##### DATA RECORDS
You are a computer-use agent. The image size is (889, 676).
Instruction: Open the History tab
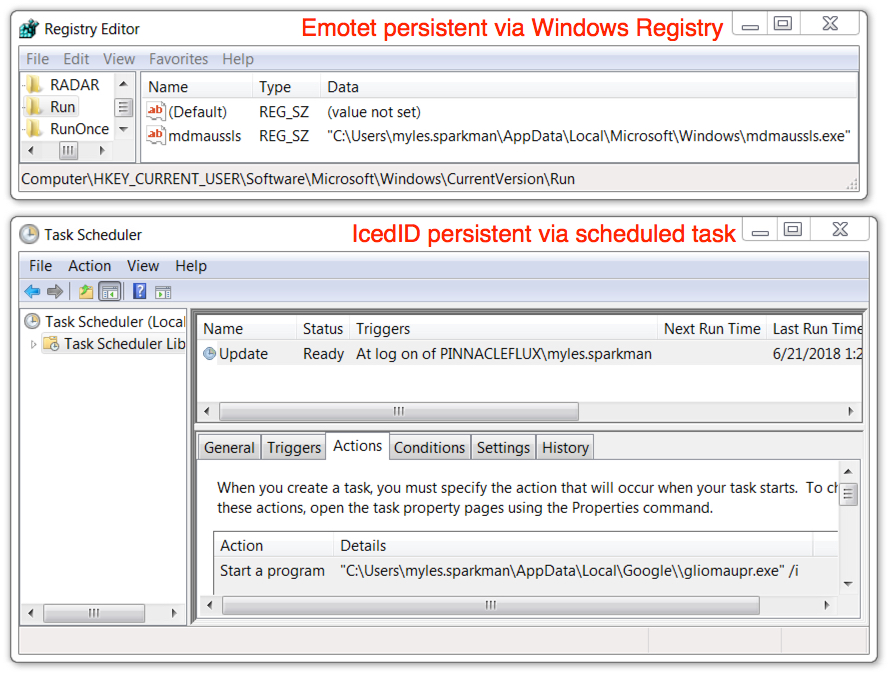pyautogui.click(x=565, y=447)
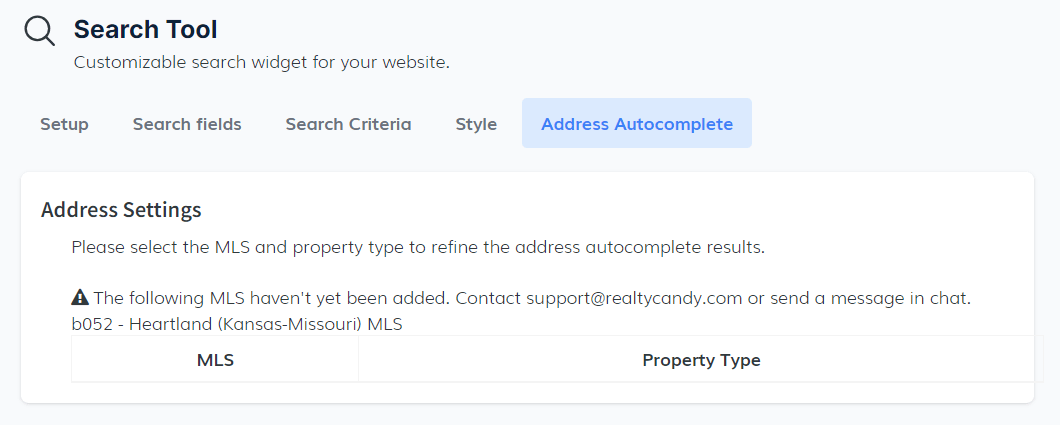This screenshot has height=425, width=1060.
Task: Open the Setup tab
Action: pyautogui.click(x=64, y=124)
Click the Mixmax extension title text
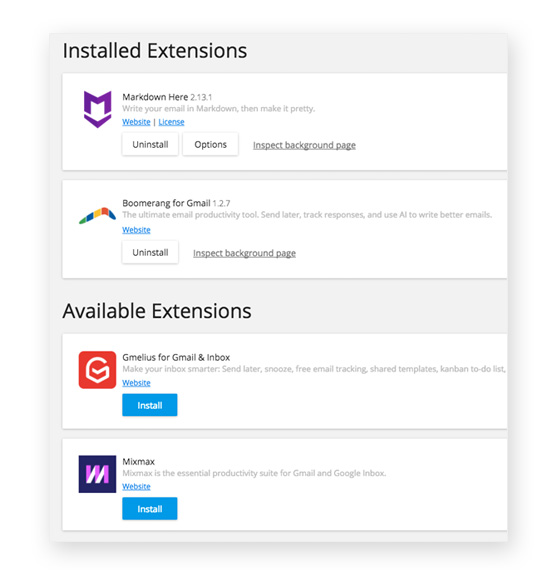560x584 pixels. click(x=139, y=461)
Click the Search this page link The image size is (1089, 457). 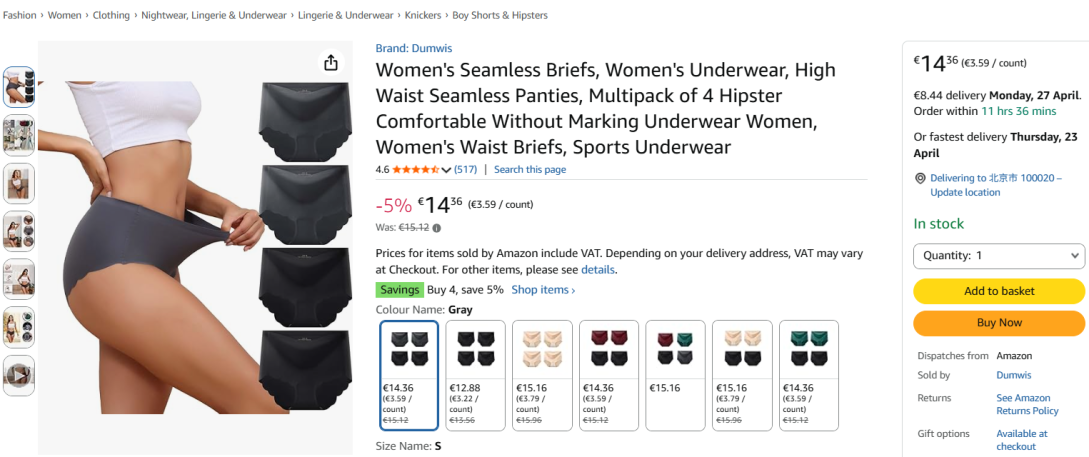530,170
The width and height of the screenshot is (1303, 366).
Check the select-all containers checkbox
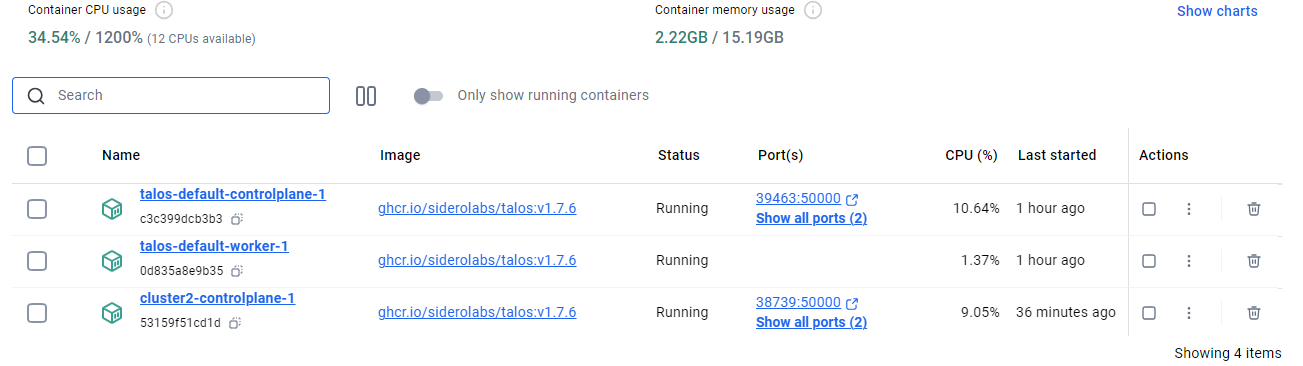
##########
• TASK PROMPT:
All that the answer may contain is the exact text of the lines from the one with "The width and" through the last line of the material, pictures excluded.

• TASK ANSWER:
The width and height of the screenshot is (1303, 366).
Check the select-all containers checkbox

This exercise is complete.